Em um fim de semana, postei um stories da televisão da minha casa no Instagram. A palavra Twilight (Crepúsculo) reluzia na tela plana em contraste com uma paisagem sombria de coníferas norte-americanas sobrepostas por um filtro verde azulado. Forks, Washington. Inúmeras garotas seriam capazes de identificar a localidade da floresta retratada na imagem imediatamente. Era domingo e o clima estava nublado e chuvoso. Naturalmente, eu, Marina e Manu (minha irmã e uma amiga) concordamos que se tratava do dia perfeito para assistir ao clássico cult adolescente que fora adaptado do best-seller de Stephenie Meyer em 2008. Curiosamente, a editora-chefe da Gazeta Vargas respondeu ao post com uma pergunta: por que estão todos reassistindo à Saga Crepúsculo? Péssimo erro, porque estive esperando por uma deixa para escrever esse texto há meses.


Cunhada pelo historiador inglês James Laver, a Lei de Laver descreve a existência de ciclos no mundo da moda. Todo estilo popularizado durante uma época específica corre o risco de ser ridicularizado por gerações futuras para, então, voltar a ser uma tendência anos depois. De maneira similar, a Saga Crepúsculo parece ter renascido das cinzas nos últimos meses, mais de dez anos após o seu sucesso inicial, sua decadência e sua ridicularização. Ao longo deste ano, a hashtag #Twilight adquiriu mais de 10.5 bilhões de visualizações no Tik Tok com vídeos que somam milhões de curtidas. Nos brechós, foi iniciada uma caçada pelas roupas que faziam parte do antigo merchandising dos filmes, e Robert Pattinson voltou a estampar as camisetas usadas por garotas adolescentes. Uma nova tendência de moda circula pela internet com o nome de Bella Swan core, com a intenção de mimetizar o estilo da protagonista da história, e envolve a combinação de blusas de manga comprida com cores neutras, camisas xadrezes, calças flare de cintura baixa e tênis da Converse. É como se tivéssemos voltado ao início dos anos 2010 e Kristen Stewart ainda não fosse, assumidamente, gay.
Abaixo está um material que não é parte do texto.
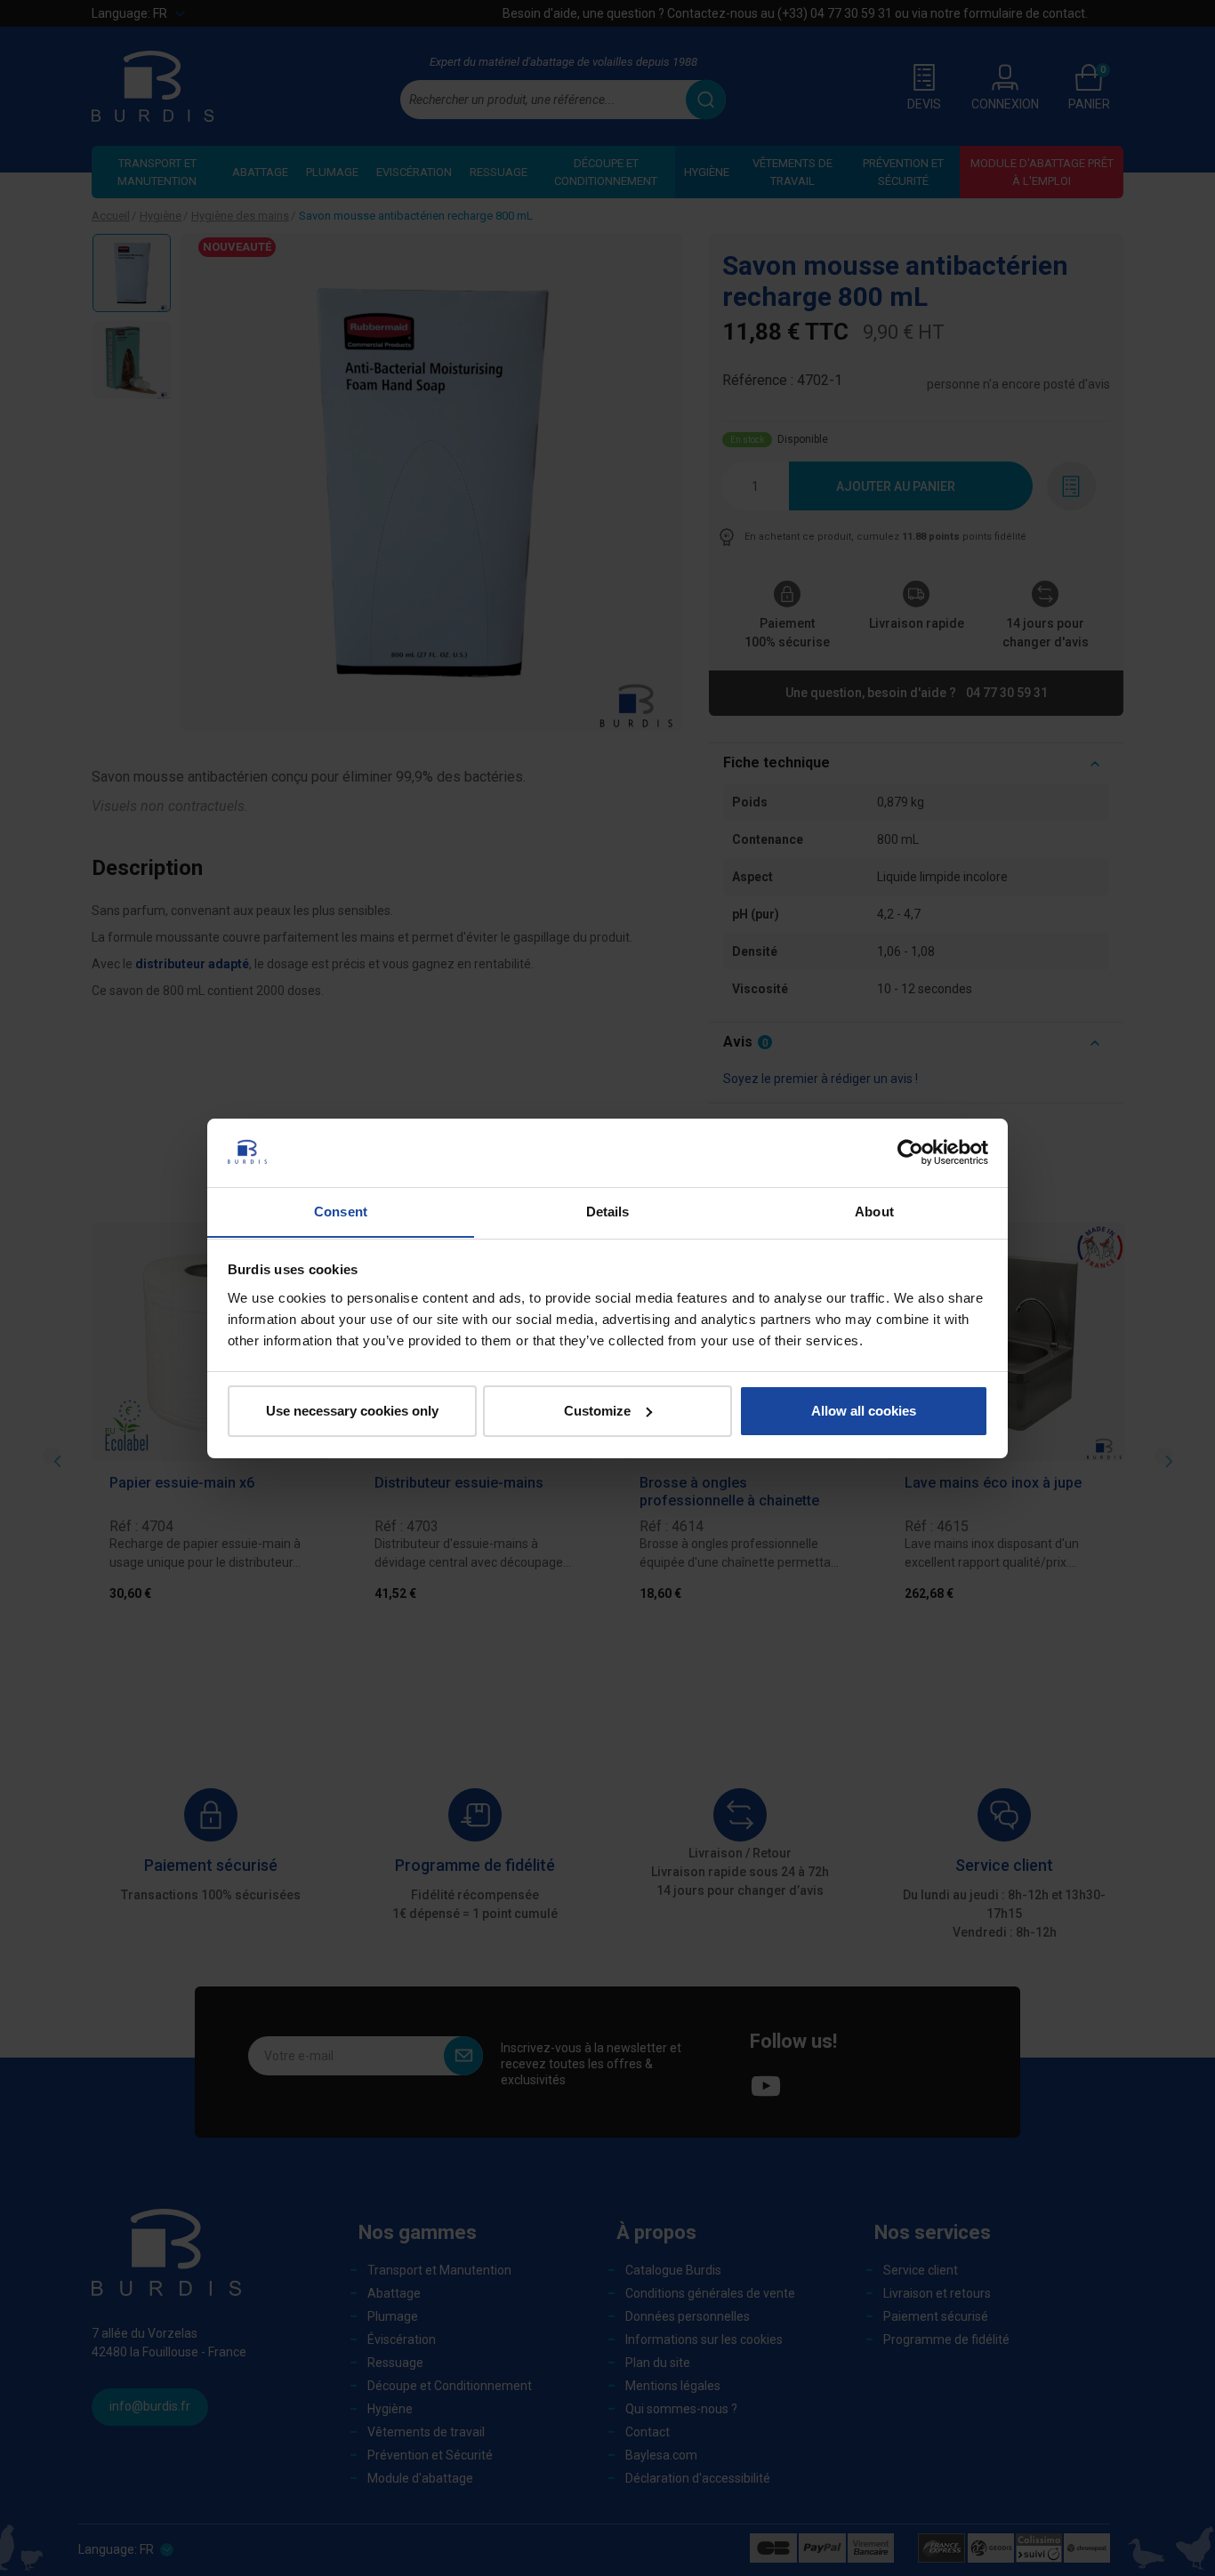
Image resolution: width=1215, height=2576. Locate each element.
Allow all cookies (863, 1410)
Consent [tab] (340, 1210)
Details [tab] (608, 1210)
Bella Swan (Kristen Stewart) em seu quarto


A resposta simples para a renascença da Saga Crepúsculo perpassa sua volta ao catálogo da Netflix durante o ano de 2021, em fevereiro no Brasil e em julho nos Estados Unidos. O isolamento social fez do consumo de filmes nostálgicos, que não exigem a produção de massa cinzenta pelo cérebro para serem apreciados, um agrado a todos que tiveram tempo de sobra para passar as tardes debruçados sobre o sofá. É isso que uma garota triste, um vampiro que brilha sob o sol e um lobisomem que nunca usa camiseta oferecem: lembranças de tempos mais simples, conforto e escapismo puro.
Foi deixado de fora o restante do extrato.